The correlations between instructor self-ratings and student ratings have ranged from .20 to .65 (Centra 1973; Marsh, Overall, and Kesler 1979). In his major review and synthesis of "research comparing the [actual] overall ratings of college teachers' effectiveness made by current and former students, ... and the teachers themselves," Feldman concluded that "teachers' self-ratings and current student ratings are, at best, moderately similar" (1989, 137).

Many of the early studies measuring the correlation between SETEs and ratings by the instructor's peers or colleagues were flawed because the peer ratings were not necessarily based on observations made during a classroom visit. For example, Blackburn and Clark (1975) found a correlation of .62 between SETEs and colleague ratings, but peer ratings in these studies were likely to have been influenced by conversations with students or knowledge of an instructor's student ratings (Centra 1975; Marsh 1984). Feldman (1988) and Marsh (1984) both concluded that the correlation between peer ratings and student ratings is unacceptably low. Marsh stated the following:

Peer ratings based on classroom visitation do not appear to be
substantially correlated with student ratings or with any other indicator
of effective teaching. Although these findings neither support nor refute
the validity of student ratings, they clearly indicate that the use of peer
evaluations of university teaching for personnel decisions is unwarranted.
Finally, research on the correlation between SETEs and ratings by recently graduated alumni has offered the strongest support for validity, with evidence of correlations consistently ranging from .75 (Centra 1974) to .83 (Overall and Marsh 1980). The premise is that "follow-up ratings allow former students to develop additional perspectives about, and to obtain emotional distance from, the person and situation being assessed," thus enabling former students to offer "more informed and mature perceptions of course and instructor effectiveness" (Overall and Marsh 1980, 321). Based on this logic, the long-term consistency of student ratings is often offered as evidence of both the reliability and the validity of student ratings (Marsh 1984).

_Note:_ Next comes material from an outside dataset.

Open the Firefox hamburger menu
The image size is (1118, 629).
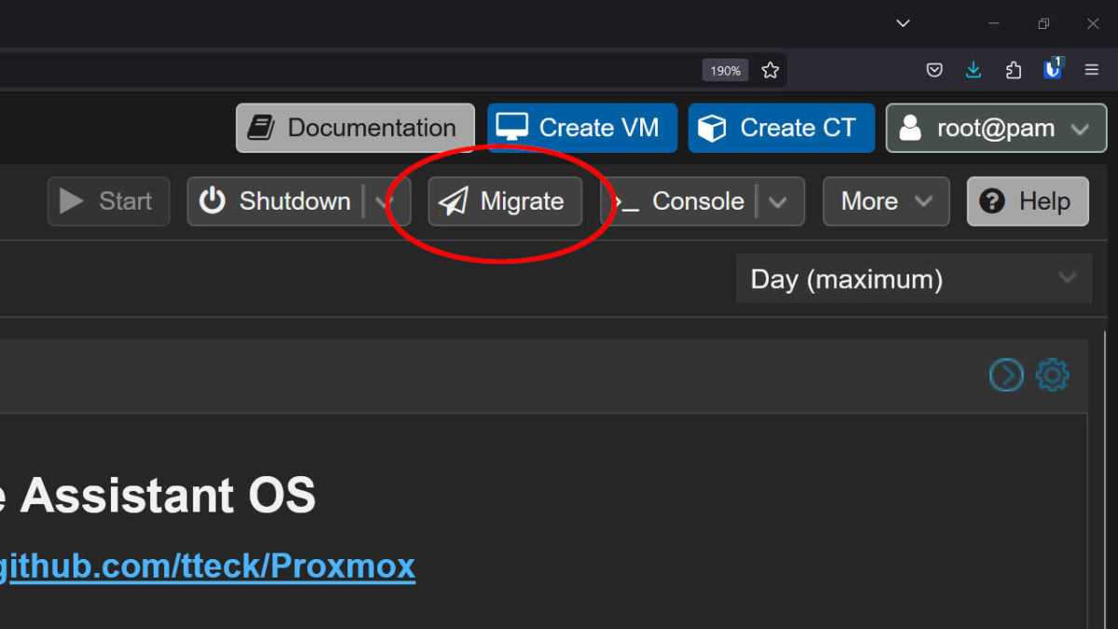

Although some researchers have found that the above studies have indicated the validity of SETEs (Cashin 1988; Centra 1993; Feldman 1988, 1989; Marsh 1984), other researchers have questioned that conclusion. Dowell and Neal (1982), for example concluded that "the literature can be seen as yielding unimpressive estimates of the validity of student ratings.... Modest at best and quite variable" (59). Abrami, d'Apollonia, and Cohen (1990) also reviewed the literature on the validity of student ratings and noted that the conclusions reached by the different researchers varied immensely.

Research on Potential Bias

In response to ongoing concerns about the validity of SETEs, research on potential biases has investigated whether factors unrelated to teaching skills (specifically, effects of instructor, student, and course characteristics) may explain variability in student ratings.

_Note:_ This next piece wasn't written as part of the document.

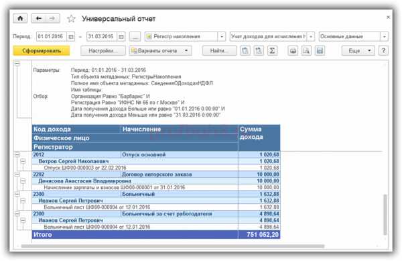Open print preview icon
The height and width of the screenshot is (261, 402).
click(x=306, y=51)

A heated debate continues about the influence on student evaluations of a teacher's sex and gender-role orientation (masculine, feminine, androgynous, or undifferentiated) (Basow and Howe 1987; Hobson 1997; Sidanius and Crane 1989). With respect to student characteristics, an interaction effect appears to exist between students and instructor's sex/gender-role orientation, but it is not yet convincingly documented. Further, class size, subject matter, and type of class all appear to have a small but clear impact on student evaluations.

Although a more extensive discussion of research about potential bias is beyond the scope of this article, faculty should be aware that such research has been conducted. However, because it has not consistently found evidence of bias, universities have tended to adopt student evaluations and to assume that they have an appropriate level of validity. Although the debate regarding potential bias and the validity of SETEs is likely to continue, the literature suggests that few universities would consider student input unimportant.

In general, student evaluations can be taken [only] to report honestly
student perceptions .... Perceptions are not necessarily accurate
representations of the objective facts, but they nevertheless constitute,
for a variety of important factors, the entirety of the student end of the
teaching process. Thus, their importance in the teaching-learning
interchange should be obvious. (Machina 1987, 20)
Widely Used Student Evaluations

Though instruments are often developed on-site, a number of published instruments are available for purchase and are widely used for measuring student evaluations of teaching competence. Although an exhaustive review of all available SETE instruments is beyond our scope, we will introduce several widely used and well-researched SETEs, which we hope will allow for a better understanding of how one's own university SETE instrument compares to others. Refer to Centra (1993) and to the manuals for individual instruments for a more thorough understanding of the strengths and weaknesses of each instrument.

Instructional Development and Effectiveness Assessment (IDEA)

Cashin (1990a) stated that the IDEA System is one of the two "most widely used rating systems in North America" (114). It was developed by the Center for Faculty Evaluation and Development at Kansas State University, first published in 1977, and most recently revised in 1988 (Cashin 1990b; Centra 1993). It is a forty-six-item self-report inventory that inquires about the students' reactions to the instructor and to the course as well as the students' perceptions of their progress on a wide range of instructional goals.

The developers of the IDEA System (Hoyt and Cashin 1977) argue that the logical result of effective teaching is student learning. Although Marsh (1984) identified student learning as "the most widely accepted criterion of effective teaching" (720), the IDEA System is unique because it is the only widely used student evaluation that uses student learning as the major criterion for teaching effectiveness.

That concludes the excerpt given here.